— Task to carry out —
An identical reprint of the entire listing below is expected.

— Record set —
^^^^^^^^

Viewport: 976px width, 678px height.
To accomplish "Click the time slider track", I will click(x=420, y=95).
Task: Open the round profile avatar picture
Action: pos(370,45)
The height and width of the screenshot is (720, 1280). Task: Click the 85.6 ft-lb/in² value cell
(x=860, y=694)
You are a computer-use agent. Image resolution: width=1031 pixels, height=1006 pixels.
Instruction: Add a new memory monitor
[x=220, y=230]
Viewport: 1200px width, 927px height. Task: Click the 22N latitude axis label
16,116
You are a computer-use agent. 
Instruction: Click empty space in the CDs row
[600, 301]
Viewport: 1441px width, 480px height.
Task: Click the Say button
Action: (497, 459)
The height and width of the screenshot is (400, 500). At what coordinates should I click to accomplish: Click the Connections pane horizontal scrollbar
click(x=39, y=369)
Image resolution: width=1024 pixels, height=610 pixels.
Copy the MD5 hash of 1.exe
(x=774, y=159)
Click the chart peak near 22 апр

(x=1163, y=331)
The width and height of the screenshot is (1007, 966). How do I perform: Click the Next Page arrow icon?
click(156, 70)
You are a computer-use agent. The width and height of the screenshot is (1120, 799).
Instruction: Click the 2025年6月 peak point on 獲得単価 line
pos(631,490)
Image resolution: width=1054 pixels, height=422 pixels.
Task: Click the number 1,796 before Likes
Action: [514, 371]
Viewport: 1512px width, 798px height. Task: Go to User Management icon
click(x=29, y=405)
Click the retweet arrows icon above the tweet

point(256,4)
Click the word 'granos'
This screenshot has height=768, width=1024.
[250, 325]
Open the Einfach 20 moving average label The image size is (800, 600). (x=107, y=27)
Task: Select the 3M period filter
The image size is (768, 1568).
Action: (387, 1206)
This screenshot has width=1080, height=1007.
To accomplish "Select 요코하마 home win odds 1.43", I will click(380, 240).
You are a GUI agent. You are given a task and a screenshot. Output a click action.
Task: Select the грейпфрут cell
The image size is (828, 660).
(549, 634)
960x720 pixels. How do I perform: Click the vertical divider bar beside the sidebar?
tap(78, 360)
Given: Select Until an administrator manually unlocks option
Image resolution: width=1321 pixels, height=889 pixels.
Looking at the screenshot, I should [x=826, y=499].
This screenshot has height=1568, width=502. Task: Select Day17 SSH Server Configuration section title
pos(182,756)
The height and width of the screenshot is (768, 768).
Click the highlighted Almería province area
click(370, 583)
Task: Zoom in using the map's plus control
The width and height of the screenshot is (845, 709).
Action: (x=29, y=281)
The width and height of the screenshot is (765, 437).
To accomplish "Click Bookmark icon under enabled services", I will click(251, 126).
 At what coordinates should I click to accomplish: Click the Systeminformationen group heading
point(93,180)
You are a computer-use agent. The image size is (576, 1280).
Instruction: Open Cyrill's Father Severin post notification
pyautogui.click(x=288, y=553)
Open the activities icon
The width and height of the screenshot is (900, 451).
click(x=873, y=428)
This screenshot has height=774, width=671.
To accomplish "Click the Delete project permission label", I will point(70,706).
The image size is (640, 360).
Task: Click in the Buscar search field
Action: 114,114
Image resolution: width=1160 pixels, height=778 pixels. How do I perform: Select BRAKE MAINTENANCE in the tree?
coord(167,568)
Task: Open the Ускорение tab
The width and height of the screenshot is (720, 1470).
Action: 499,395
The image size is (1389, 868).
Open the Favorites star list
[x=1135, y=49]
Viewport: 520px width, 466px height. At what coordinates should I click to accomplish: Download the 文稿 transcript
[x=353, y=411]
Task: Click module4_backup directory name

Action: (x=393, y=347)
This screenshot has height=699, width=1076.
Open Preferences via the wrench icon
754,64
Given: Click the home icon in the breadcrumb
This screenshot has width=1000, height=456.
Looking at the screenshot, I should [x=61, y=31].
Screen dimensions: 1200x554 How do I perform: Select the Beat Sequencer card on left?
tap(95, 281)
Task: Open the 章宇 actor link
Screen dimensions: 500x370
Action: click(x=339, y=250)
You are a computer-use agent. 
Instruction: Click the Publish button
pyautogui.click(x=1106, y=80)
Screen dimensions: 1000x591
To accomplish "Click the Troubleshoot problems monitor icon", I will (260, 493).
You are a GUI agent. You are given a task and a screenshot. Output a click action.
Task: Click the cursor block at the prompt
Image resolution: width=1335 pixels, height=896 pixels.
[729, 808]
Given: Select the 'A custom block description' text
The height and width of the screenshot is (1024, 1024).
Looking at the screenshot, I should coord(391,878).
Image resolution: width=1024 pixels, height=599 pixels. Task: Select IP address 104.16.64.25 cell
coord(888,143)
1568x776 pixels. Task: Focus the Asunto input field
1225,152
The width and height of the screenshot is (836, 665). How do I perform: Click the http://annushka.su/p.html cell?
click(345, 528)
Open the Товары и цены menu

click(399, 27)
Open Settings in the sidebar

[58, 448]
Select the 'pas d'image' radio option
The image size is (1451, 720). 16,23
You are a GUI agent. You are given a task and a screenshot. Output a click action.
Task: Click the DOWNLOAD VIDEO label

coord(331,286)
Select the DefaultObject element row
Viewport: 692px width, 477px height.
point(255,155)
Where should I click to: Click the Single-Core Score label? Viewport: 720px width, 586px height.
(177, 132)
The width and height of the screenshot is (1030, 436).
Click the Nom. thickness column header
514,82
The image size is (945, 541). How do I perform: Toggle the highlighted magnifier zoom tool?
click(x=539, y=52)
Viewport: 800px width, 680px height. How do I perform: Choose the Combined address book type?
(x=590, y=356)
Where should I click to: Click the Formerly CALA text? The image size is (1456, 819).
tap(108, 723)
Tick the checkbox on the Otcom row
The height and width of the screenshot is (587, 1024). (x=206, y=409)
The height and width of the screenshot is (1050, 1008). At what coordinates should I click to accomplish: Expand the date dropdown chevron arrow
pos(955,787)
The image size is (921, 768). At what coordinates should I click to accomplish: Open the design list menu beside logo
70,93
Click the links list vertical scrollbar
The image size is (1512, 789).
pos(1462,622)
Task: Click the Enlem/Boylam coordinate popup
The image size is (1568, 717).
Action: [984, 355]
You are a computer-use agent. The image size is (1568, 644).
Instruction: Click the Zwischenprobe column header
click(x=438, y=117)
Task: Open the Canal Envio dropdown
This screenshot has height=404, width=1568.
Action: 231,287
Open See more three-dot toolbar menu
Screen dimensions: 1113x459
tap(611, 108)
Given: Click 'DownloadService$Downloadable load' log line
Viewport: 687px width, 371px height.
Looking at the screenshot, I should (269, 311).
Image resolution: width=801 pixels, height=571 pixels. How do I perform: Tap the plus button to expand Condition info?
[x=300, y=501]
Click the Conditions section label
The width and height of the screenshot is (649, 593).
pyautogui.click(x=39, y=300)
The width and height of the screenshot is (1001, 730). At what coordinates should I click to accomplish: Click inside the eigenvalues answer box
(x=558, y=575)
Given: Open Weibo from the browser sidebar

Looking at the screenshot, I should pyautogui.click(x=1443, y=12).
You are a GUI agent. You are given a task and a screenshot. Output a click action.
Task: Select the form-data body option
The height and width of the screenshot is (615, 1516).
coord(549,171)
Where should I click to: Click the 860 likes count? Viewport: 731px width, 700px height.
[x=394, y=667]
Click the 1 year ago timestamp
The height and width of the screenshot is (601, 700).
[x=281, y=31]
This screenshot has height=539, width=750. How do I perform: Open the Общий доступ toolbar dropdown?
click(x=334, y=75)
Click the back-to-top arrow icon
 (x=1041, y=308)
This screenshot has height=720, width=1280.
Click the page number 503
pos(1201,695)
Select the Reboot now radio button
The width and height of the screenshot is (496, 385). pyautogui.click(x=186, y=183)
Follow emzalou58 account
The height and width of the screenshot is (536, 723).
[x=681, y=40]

^^^^^^^^

— Task output —
Viewport: 976px width, 678px height.
To accomplish "Click the time slider track", I will click(x=420, y=95).
Task: Open the round profile avatar picture
Action: pos(370,45)
The height and width of the screenshot is (720, 1280). Task: Click the 85.6 ft-lb/in² value cell
(x=860, y=694)
You are a computer-use agent. Image resolution: width=1031 pixels, height=1006 pixels.
Instruction: Add a new memory monitor
[x=220, y=230]
Viewport: 1200px width, 927px height. Task: Click the 22N latitude axis label
16,116
You are a computer-use agent. 
Instruction: Click empty space in the CDs row
[600, 301]
Viewport: 1441px width, 480px height.
Task: Click the Say button
Action: (497, 459)
The height and width of the screenshot is (400, 500). At what coordinates should I click to accomplish: Click the Connections pane horizontal scrollbar
click(x=39, y=369)
Image resolution: width=1024 pixels, height=610 pixels.
Copy the MD5 hash of 1.exe
(x=774, y=159)
Click the chart peak near 22 апр

(x=1163, y=331)
The width and height of the screenshot is (1007, 966). How do I perform: Click the Next Page arrow icon?
click(156, 70)
You are a computer-use agent. The width and height of the screenshot is (1120, 799).
Instruction: Click the 2025年6月 peak point on 獲得単価 line
pos(631,490)
Image resolution: width=1054 pixels, height=422 pixels.
Task: Click the number 1,796 before Likes
Action: [514, 371]
Viewport: 1512px width, 798px height. Task: Go to User Management icon
click(x=29, y=405)
Click the retweet arrows icon above the tweet

point(256,4)
Click the word 'granos'
This screenshot has height=768, width=1024.
[250, 325]
Open the Einfach 20 moving average label The image size is (800, 600). (x=107, y=27)
Task: Select the 3M period filter
The image size is (768, 1568).
Action: (387, 1206)
This screenshot has width=1080, height=1007.
To accomplish "Select 요코하마 home win odds 1.43", I will click(380, 240).
You are a GUI agent. You are given a task and a screenshot. Output a click action.
Task: Select the грейпфрут cell
The image size is (828, 660).
(549, 634)
960x720 pixels. How do I perform: Click the vertical divider bar beside the sidebar?
tap(78, 360)
Given: Select Until an administrator manually unlocks option
Image resolution: width=1321 pixels, height=889 pixels.
Looking at the screenshot, I should [x=826, y=499].
This screenshot has height=1568, width=502. Task: Select Day17 SSH Server Configuration section title
pos(182,756)
The height and width of the screenshot is (768, 768).
Click the highlighted Almería province area
click(370, 583)
Task: Zoom in using the map's plus control
The width and height of the screenshot is (845, 709).
Action: (x=29, y=281)
The width and height of the screenshot is (765, 437).
To accomplish "Click Bookmark icon under enabled services", I will click(251, 126).
 At what coordinates should I click to accomplish: Click the Systeminformationen group heading
point(93,180)
You are a computer-use agent. The image size is (576, 1280).
Instruction: Open Cyrill's Father Severin post notification
pyautogui.click(x=288, y=553)
Open the activities icon
The width and height of the screenshot is (900, 451).
click(x=873, y=428)
This screenshot has height=774, width=671.
To accomplish "Click the Delete project permission label", I will point(70,706).
The image size is (640, 360).
Task: Click in the Buscar search field
Action: 114,114
Image resolution: width=1160 pixels, height=778 pixels. How do I perform: Select BRAKE MAINTENANCE in the tree?
coord(167,568)
Task: Open the Ускорение tab
The width and height of the screenshot is (720, 1470).
Action: 499,395
The image size is (1389, 868).
Open the Favorites star list
[x=1135, y=49]
Viewport: 520px width, 466px height. At what coordinates should I click to accomplish: Download the 文稿 transcript
[x=353, y=411]
Task: Click module4_backup directory name

Action: (x=393, y=347)
This screenshot has height=699, width=1076.
Open Preferences via the wrench icon
754,64
Given: Click the home icon in the breadcrumb
This screenshot has width=1000, height=456.
Looking at the screenshot, I should [x=61, y=31].
Screen dimensions: 1200x554 How do I perform: Select the Beat Sequencer card on left?
tap(95, 281)
Task: Open the 章宇 actor link
Screen dimensions: 500x370
Action: click(x=339, y=250)
You are a computer-use agent. 
Instruction: Click the Publish button
pyautogui.click(x=1106, y=80)
Screen dimensions: 1000x591
To accomplish "Click the Troubleshoot problems monitor icon", I will (260, 493).
You are a GUI agent. You are given a task and a screenshot. Output a click action.
Task: Click the cursor block at the prompt
Image resolution: width=1335 pixels, height=896 pixels.
[729, 808]
Given: Select the 'A custom block description' text
The height and width of the screenshot is (1024, 1024).
Looking at the screenshot, I should coord(391,878).
Image resolution: width=1024 pixels, height=599 pixels. Task: Select IP address 104.16.64.25 cell
coord(888,143)
1568x776 pixels. Task: Focus the Asunto input field
1225,152
The width and height of the screenshot is (836, 665). How do I perform: Click the http://annushka.su/p.html cell?
click(345, 528)
Open the Товары и цены menu

click(399, 27)
Open Settings in the sidebar

[58, 448]
Select the 'pas d'image' radio option
The image size is (1451, 720). 16,23
You are a GUI agent. You are given a task and a screenshot. Output a click action.
Task: Click the DOWNLOAD VIDEO label

coord(331,286)
Select the DefaultObject element row
Viewport: 692px width, 477px height.
point(255,155)
Where should I click to: Click the Single-Core Score label? Viewport: 720px width, 586px height.
(177, 132)
The width and height of the screenshot is (1030, 436).
Click the Nom. thickness column header
514,82
The image size is (945, 541). How do I perform: Toggle the highlighted magnifier zoom tool?
click(x=539, y=52)
Viewport: 800px width, 680px height. How do I perform: Choose the Combined address book type?
(x=590, y=356)
Where should I click to: Click the Formerly CALA text? The image size is (1456, 819).
tap(108, 723)
Tick the checkbox on the Otcom row
The height and width of the screenshot is (587, 1024). (x=206, y=409)
The height and width of the screenshot is (1050, 1008). At what coordinates should I click to accomplish: Expand the date dropdown chevron arrow
pos(955,787)
The image size is (921, 768). At what coordinates should I click to accomplish: Open the design list menu beside logo
70,93
Click the links list vertical scrollbar
The image size is (1512, 789).
pos(1462,622)
Task: Click the Enlem/Boylam coordinate popup
The image size is (1568, 717).
Action: [984, 355]
You are a computer-use agent. The image size is (1568, 644).
Instruction: Click the Zwischenprobe column header
click(x=438, y=117)
Task: Open the Canal Envio dropdown
This screenshot has height=404, width=1568.
Action: 231,287
Open See more three-dot toolbar menu
Screen dimensions: 1113x459
tap(611, 108)
Given: Click 'DownloadService$Downloadable load' log line
Viewport: 687px width, 371px height.
Looking at the screenshot, I should (269, 311).
Image resolution: width=801 pixels, height=571 pixels. How do I perform: Tap the plus button to expand Condition info?
[x=300, y=501]
Click the Conditions section label
The width and height of the screenshot is (649, 593).
pyautogui.click(x=39, y=300)
The width and height of the screenshot is (1001, 730). At what coordinates should I click to accomplish: Click inside the eigenvalues answer box
(x=558, y=575)
Given: Open Weibo from the browser sidebar

Looking at the screenshot, I should pyautogui.click(x=1443, y=12).
You are a GUI agent. You are given a task and a screenshot. Output a click action.
Task: Select the form-data body option
The height and width of the screenshot is (615, 1516).
coord(549,171)
Where should I click to: Click the 860 likes count? Viewport: 731px width, 700px height.
[x=394, y=667]
Click the 1 year ago timestamp
The height and width of the screenshot is (601, 700).
[x=281, y=31]
This screenshot has height=539, width=750. How do I perform: Open the Общий доступ toolbar dropdown?
click(x=334, y=75)
Click the back-to-top arrow icon
 (x=1041, y=308)
This screenshot has height=720, width=1280.
Click the page number 503
pos(1201,695)
Select the Reboot now radio button
The width and height of the screenshot is (496, 385). pyautogui.click(x=186, y=183)
Follow emzalou58 account
The height and width of the screenshot is (536, 723).
[x=681, y=40]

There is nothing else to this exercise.